=== Records for the task ===
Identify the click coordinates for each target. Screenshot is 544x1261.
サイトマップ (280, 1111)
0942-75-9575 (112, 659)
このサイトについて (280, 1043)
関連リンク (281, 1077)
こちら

=== Problem statement ===
Rewrite all of the records above, swapping "click coordinates" for "tap coordinates" and leaving everything else as it is.

=== Result below ===
Identify the tap coordinates for each target. Screenshot is 544x1261.
サイトマップ (280, 1111)
0942-75-9575 (112, 659)
このサイトについて (280, 1043)
関連リンク (281, 1077)
こちら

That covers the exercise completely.